We already know that regions with higher health care capacity have increased intensity of services but without a commensurate improvement in medical outcomes. Hospitals with greater bed capacity in their intensive care units provide costly and relatively inhumane end-of-life care when less expensive and more compassionate care would be provided in a hospice environment. Physician owned specialty hospitals and medical group owned imaging systems significantly increase capacity and the level of services although there is negligible data available to demonstrate improved outcomes.
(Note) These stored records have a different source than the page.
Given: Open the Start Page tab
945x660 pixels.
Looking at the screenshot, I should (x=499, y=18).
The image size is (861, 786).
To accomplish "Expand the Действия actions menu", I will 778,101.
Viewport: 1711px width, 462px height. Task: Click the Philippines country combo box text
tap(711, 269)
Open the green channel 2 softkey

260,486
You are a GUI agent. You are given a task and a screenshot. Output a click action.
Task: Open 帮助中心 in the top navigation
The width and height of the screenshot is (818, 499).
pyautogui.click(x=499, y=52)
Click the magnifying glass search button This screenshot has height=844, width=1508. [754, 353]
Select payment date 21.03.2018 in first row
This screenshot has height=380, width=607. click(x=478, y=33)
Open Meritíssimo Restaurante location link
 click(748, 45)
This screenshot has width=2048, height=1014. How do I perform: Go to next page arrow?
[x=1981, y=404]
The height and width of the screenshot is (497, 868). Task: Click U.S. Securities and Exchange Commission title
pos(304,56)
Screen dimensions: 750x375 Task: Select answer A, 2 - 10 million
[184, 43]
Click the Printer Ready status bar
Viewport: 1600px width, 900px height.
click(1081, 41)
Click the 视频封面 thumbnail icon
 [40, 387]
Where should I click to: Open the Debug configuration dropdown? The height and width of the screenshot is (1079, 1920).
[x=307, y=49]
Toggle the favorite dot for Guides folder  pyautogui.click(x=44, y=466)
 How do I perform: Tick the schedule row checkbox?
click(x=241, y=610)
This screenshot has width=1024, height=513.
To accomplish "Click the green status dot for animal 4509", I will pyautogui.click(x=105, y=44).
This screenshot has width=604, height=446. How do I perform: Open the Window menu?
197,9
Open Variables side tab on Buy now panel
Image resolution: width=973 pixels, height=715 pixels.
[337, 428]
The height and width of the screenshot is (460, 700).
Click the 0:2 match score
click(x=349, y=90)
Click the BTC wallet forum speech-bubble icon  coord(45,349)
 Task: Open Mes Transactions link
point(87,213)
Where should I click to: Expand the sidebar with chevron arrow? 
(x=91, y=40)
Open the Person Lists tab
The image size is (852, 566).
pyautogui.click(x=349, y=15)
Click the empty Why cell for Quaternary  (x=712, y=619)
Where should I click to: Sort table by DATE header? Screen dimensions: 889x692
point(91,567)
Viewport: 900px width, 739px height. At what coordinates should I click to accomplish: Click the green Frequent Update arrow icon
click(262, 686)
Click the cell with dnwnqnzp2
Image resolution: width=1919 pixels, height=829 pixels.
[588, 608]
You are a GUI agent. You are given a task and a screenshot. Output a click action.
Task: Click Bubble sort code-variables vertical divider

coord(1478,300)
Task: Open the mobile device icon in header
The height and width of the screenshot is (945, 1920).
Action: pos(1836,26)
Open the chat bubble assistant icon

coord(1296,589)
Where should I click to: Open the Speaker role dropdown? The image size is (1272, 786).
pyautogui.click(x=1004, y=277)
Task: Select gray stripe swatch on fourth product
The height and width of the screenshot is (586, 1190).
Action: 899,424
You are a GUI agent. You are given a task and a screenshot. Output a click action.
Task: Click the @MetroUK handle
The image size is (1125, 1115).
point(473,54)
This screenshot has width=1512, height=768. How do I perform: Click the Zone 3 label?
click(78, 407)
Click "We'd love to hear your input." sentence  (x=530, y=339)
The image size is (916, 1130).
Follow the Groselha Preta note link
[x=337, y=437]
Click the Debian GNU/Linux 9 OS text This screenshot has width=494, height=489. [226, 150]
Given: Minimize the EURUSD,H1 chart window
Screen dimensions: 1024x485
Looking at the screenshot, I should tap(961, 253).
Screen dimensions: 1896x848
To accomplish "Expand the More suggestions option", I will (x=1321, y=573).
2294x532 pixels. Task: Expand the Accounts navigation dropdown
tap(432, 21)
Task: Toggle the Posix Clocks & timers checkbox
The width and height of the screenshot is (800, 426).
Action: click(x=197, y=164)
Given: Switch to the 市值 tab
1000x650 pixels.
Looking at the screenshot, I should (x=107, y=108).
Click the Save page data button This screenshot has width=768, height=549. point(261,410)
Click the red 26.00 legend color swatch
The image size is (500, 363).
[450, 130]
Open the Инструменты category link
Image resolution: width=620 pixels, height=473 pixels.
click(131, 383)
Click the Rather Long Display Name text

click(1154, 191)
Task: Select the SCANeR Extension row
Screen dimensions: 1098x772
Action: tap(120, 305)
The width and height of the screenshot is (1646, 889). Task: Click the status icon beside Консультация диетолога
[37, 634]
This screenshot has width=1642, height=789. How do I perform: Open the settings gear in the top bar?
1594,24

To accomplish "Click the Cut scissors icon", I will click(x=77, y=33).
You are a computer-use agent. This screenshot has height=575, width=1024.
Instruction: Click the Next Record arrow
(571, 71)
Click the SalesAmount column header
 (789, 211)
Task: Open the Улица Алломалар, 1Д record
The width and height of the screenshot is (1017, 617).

Other nations have demonstrated that planning and capital budgeting of capacity can prevent excessive utilization while ensuring adequate capacity to prevent unnecessary queues. The 15.5% of our Gross Domestic Product that we are currently spending on health care is more than enough to ensure appropriate capacity plus fund the operating expenses of our system, with the proviso that we do not waste resources on some of the current excesses of our system. Although health care planning declined after prior efforts, the current level of spending has reached a threshold that now makes it imperative.

The administrative costs of private health plans are significantly greater than those of public programs such as Medicare. But an even greater problem is the profound administrative burden placed on our health care delivery system by our fragmented system of a great multitude of private plans, large public programs, and, for some, no programs at all. In 2003 numbers, an estimated $286 billion in these administrative costs could be recovered and utilized for the deficiencies in health care coverage today. Eliminating administrative waste must be a part of our solution to rising costs.

Although our national policies protect and promote technological development, there is a pressing need to demand value for our private and public investment. Pharmaceutical firms that develop copycat drugs merely for the purpose of restarting the patent clock should no longer be disproportionately rewarded for such non-innovative efforts. Only new products with demonstrated value should be rewarded with higher prices. Also new products developed with public funding should return that investment to the taxpayer through lower prices. We should require that new technological innovations provide both significant medical benefit and value before funding them. And there is ample evidence to demonstrate that prices are much higher in the United States than in other nations. We clearly need a method of negotiating rates and prices to be sure that we are receiving a fair value for our health care investment while allowing a fair but not excessive profit for the manufacturer or provider.

To bring the level of health care cost increases down to near the rate of inflation, we need to control capacity and pay fair prices. Medicare alone cannot have a significant influence on capacity. Although Medicare does have some regulatory control over prices, acting alone inevitably results in inequitable results through cost shifting and unfairness in pricing, while failing to control global costs. And Medicare cannot further reduce administrative waste when it is adding to the administrative burden by being an additional player in our fragmented system.

Replacing our inefficient and wasteful system of funding care with a single public payer would control costs through global budgeting, planning and budgeting of capital improvements, and negotiation of rates and prices. And with the administrative savings made possible by eliminating the waste of the private bureaucracies, we could afford to fund care for everyone while controlling costs on into the infinite horizon. Instead of limiting Medicare reform considerations to revenue increases and benefit reductions, let us adopt systemic reforms that will enable the enactment of comprehensive, affordable coverage for everyone.